■ TASK GOAL
State how many lines in the listing below include the word "Google". Give nothing but the number.

DATA TO EXAMINE: Begin

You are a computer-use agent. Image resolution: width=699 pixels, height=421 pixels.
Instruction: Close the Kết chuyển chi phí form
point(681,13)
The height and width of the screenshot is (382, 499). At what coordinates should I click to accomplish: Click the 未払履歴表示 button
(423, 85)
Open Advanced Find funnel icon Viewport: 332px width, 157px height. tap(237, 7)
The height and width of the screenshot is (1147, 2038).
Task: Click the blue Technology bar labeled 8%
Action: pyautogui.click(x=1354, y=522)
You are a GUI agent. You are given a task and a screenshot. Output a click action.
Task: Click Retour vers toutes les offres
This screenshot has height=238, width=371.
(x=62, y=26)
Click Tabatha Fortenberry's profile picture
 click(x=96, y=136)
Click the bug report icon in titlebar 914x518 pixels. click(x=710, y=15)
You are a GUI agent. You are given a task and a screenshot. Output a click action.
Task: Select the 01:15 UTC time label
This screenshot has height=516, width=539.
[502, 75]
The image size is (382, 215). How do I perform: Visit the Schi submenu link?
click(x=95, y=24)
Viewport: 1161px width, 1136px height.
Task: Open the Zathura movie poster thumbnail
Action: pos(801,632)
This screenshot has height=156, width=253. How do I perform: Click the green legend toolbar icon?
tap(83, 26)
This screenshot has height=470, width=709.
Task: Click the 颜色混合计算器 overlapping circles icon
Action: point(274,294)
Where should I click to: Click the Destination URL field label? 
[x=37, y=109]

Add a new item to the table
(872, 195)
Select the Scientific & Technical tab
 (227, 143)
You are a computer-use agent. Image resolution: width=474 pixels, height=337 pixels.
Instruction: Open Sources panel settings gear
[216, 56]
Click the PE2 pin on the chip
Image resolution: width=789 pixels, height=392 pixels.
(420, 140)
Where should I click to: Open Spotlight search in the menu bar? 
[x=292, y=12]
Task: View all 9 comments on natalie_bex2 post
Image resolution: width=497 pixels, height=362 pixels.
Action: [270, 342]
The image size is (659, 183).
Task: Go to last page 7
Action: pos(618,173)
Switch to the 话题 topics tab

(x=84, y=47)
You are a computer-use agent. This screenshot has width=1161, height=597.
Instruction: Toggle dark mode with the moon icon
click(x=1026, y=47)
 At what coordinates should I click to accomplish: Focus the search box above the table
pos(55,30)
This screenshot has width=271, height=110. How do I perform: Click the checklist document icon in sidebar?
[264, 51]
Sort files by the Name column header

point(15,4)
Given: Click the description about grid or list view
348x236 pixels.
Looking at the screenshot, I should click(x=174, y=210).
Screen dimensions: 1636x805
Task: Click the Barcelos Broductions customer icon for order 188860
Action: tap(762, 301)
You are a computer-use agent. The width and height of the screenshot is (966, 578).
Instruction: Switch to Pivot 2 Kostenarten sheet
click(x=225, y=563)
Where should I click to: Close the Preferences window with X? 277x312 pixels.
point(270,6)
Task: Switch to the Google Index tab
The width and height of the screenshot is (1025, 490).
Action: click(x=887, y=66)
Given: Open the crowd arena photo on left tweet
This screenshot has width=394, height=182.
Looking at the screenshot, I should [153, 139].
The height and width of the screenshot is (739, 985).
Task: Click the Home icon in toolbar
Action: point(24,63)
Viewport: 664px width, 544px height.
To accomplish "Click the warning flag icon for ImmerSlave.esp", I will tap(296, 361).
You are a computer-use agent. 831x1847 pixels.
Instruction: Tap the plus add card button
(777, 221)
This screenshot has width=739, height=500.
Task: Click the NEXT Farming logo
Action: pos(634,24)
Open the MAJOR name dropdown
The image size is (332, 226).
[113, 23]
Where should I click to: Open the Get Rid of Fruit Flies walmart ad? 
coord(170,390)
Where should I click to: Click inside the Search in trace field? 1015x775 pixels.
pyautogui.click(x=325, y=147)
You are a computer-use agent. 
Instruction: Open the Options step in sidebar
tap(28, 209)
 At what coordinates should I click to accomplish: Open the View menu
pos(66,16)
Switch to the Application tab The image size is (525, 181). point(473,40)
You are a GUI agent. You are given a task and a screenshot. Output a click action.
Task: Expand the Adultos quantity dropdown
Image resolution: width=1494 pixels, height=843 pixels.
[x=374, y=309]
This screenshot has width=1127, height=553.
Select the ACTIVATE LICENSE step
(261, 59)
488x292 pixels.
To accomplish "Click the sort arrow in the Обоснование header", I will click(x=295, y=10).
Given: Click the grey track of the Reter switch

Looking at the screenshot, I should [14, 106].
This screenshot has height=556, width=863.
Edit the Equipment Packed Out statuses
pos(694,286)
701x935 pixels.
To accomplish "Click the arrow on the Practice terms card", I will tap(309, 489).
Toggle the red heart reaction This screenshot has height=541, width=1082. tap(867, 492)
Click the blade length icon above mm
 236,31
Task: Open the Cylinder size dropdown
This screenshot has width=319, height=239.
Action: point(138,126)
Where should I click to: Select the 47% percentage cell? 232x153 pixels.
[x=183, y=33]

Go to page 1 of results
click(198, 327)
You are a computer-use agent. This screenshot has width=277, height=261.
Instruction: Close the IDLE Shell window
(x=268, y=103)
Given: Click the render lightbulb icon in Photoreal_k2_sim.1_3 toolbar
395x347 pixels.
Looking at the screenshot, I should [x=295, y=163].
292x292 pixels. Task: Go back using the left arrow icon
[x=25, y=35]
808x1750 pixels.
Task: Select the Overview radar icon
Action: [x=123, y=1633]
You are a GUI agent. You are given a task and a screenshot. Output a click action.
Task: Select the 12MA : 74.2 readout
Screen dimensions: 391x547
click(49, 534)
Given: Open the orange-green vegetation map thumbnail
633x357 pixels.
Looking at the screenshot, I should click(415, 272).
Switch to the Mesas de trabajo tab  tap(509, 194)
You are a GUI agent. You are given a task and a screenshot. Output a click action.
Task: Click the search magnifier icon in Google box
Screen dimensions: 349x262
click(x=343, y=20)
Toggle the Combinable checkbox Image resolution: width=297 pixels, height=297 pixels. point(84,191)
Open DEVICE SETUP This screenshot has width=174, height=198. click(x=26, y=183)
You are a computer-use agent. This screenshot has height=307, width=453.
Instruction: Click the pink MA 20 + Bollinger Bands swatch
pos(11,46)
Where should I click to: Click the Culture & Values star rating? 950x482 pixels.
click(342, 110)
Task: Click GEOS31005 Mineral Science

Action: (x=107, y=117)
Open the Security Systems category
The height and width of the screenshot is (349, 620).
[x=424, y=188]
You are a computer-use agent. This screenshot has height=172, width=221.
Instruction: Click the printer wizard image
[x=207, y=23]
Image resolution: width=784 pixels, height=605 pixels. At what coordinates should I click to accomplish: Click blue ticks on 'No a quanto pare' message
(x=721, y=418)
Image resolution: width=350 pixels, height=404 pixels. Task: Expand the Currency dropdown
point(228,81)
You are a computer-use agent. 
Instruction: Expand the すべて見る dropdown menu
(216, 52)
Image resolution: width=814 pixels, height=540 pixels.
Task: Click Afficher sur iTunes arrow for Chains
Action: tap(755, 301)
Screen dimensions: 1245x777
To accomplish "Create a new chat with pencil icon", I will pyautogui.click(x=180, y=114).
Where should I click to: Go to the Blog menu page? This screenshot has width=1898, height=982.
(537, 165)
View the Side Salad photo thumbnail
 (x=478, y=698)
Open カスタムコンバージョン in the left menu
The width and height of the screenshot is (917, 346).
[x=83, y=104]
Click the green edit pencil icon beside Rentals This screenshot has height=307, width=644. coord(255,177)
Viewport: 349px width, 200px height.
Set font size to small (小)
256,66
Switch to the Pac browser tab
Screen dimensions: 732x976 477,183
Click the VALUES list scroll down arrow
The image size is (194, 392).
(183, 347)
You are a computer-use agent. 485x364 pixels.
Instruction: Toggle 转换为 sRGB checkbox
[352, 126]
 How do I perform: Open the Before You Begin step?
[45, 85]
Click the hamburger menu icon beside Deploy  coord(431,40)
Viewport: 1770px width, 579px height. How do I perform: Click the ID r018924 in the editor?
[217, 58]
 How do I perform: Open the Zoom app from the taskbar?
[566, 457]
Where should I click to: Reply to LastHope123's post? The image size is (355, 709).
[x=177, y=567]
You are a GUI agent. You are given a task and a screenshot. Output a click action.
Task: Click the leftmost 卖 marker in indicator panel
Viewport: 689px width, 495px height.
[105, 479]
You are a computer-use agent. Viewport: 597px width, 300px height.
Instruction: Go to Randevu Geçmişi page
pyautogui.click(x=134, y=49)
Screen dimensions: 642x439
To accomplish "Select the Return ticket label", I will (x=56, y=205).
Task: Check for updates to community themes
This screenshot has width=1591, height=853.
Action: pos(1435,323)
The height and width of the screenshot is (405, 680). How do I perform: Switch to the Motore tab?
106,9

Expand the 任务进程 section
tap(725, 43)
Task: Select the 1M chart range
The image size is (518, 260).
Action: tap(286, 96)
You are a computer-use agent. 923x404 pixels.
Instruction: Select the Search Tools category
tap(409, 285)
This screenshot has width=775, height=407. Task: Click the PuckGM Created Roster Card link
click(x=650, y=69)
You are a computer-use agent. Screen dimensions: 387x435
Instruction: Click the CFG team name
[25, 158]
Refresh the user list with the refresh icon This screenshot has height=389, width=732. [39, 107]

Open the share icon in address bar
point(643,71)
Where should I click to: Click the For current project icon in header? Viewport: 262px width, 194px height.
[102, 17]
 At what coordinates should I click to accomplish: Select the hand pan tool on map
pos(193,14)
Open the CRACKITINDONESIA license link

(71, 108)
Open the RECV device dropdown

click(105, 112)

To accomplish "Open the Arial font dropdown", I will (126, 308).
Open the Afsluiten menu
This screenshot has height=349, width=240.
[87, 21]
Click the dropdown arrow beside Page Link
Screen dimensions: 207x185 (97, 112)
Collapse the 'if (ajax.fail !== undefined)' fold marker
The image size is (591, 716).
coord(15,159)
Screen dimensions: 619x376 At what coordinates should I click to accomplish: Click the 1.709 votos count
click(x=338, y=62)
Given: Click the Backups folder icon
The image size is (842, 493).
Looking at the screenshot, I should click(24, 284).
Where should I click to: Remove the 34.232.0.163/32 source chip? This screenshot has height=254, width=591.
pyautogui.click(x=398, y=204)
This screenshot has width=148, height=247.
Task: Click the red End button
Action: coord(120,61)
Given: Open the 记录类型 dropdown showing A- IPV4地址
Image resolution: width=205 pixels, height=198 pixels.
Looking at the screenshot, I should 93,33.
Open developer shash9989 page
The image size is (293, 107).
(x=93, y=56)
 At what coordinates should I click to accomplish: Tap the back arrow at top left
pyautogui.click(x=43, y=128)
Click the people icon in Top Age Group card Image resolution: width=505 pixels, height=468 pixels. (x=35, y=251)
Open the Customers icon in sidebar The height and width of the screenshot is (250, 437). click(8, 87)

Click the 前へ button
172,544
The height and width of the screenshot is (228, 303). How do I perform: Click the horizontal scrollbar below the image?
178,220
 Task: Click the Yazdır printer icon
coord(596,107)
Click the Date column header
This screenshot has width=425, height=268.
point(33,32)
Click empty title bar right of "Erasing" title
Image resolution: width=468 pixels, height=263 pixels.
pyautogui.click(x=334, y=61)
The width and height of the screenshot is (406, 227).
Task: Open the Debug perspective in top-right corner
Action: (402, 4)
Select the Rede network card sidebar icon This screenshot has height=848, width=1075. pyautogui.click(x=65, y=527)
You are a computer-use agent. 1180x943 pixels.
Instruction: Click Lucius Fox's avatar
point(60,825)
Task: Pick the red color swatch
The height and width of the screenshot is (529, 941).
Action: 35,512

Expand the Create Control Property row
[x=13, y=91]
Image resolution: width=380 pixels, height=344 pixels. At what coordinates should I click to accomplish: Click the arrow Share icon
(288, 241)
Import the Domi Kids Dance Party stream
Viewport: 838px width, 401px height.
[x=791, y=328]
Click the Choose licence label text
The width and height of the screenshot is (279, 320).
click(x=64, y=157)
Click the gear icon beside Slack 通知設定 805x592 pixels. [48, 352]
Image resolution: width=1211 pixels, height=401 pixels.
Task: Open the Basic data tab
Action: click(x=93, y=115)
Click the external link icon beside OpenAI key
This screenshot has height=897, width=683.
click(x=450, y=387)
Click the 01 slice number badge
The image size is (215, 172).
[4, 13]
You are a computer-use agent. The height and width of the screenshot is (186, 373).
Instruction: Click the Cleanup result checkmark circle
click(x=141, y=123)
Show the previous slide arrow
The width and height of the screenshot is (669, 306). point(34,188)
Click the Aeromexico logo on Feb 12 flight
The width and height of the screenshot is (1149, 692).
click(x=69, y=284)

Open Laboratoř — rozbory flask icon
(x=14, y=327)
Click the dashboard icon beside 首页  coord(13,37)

DATA TO EXAMINE: End

■ ANSWER TO THIS EXERCISE
2